Los autores explican por qué “el campo de las relaciones internacionales tiende a dar prioridad al estudio de las grandes potencias, en detrimento de los Estados más pequeños”. Sin embargo, la nueva ecología de las relaciones internacionales da a los Estados medianos y pequeños mucha más capacidad de desarrollar “su parte de los bienes económicos, culturales y de seguridad”. Las protestas occidentales contra el trato que aplica China a los uigures o el que India aplica a Cachemira caen en saco roto. Mientras tanto, en Occidente, el internacionalismo de extrema derecha está convirtiéndose en movimientos antisistema. Las élites han tardado en adaptarse a los cambios imprevistos del clima político internacional. Muchas veces se han mostrado desconcertados. En relación con la OTAN, el presidente electo Joe Biden será un alivio después de Trump. Pero la idea de que Estados Unidos puede seguir teniendo la hegemonía de los grandes presupuestos militares se remonta a los 90, cuando muchos que después trabajarían en la Administración de Bush pensaron que invertir grandes cantidades de dinero en el Departamento de Defensa disuadiría a otros países incluso de intentarlo. La expansión militar de China y la política exterior de Rusia han demostrado hasta qué punto se equivocaban. La rivalidad cada vez mayor entre Washington y Pekín “parece inevitable”, aunque los autores advierten que no hay que hablar de una nueva guerra fría.

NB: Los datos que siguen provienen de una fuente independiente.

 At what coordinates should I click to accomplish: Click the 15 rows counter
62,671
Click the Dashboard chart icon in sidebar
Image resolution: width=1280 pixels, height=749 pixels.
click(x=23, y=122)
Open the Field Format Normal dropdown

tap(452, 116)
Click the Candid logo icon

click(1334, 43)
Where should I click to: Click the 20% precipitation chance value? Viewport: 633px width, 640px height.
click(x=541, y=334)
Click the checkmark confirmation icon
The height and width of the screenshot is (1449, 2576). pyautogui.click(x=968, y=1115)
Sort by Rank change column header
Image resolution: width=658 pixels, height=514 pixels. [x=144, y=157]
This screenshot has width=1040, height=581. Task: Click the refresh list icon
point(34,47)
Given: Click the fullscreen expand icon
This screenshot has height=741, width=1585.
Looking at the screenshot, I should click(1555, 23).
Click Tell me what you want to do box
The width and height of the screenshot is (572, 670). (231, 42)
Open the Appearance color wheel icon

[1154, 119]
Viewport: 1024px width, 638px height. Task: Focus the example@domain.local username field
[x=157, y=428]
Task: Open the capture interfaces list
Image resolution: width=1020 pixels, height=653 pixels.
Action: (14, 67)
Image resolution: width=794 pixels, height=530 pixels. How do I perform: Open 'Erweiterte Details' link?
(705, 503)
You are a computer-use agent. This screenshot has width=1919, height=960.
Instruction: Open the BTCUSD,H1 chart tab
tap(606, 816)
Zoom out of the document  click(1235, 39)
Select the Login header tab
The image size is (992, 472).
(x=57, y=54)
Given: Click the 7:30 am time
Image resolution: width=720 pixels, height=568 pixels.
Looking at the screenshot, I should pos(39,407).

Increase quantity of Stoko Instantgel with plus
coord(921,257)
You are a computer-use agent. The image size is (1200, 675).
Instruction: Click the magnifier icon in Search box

La conclusión del libro es que “una característica destacada del orden internacional liberal es la relativa facilidad con que las élites autoritarias, los cleptócratas y los oligarcas utilizan sus instituciones, leyes y órganos con fines nada liberales, en especial para blanquear su dinero y su reputación en todo el mundo”. En retrospectiva, “la liberalización financiera se llevó a cabo sin unas salvaguardas adecuadas, y dio pie a una infraestructura internacional construida para facilitar la corrupción a una escala global sin precedentes”. El mercado global de concesiones de nacionalidad y permisos de residencia para inversores permite que las clases poderosas de un país obtengan la residencia a cambio de dinero”. Por otra parte, diversos estudios muy documentados revelan que “el 0,1% más rico de los hogares en el Reino Unido, España y Francia tienen entre el 30 y el 40% de sus bienes a resguardo en paraísos fiscales, una cifra que en Rusia sube al 60%”. Se ha actuado contra la transparencia, la democratización y la sociedad liberal mundial. Una crítica que puede hacerse a este libro elegantemente escrito es que presta demasiada atención a Rusia y el nacionalismo populista en Occidente. Es indudable que China es hoy una fuerza anti-orden mucho más poderosa gracias a su inmenso crecimiento económico y su capacidad de planear a largo plazo.

Los autores no se atreven a opinar si el hecho de que Estados Unidos pierda su hegemonía anunciará un mundo mejor o no. Lo que sugiere es que, independientemente de que los próximos presidentes estadounidenses sean republicanos o demócratas, EE UU tendrá que aceptar a otras potencias mucho más de lo que está acostumbrado a hacer desde 1945. En otras palabras, el futuro, en todo el mundo y en particular en Europa, es el más lleno de incertidumbres que hemos tenido desde hace mucho tiempo.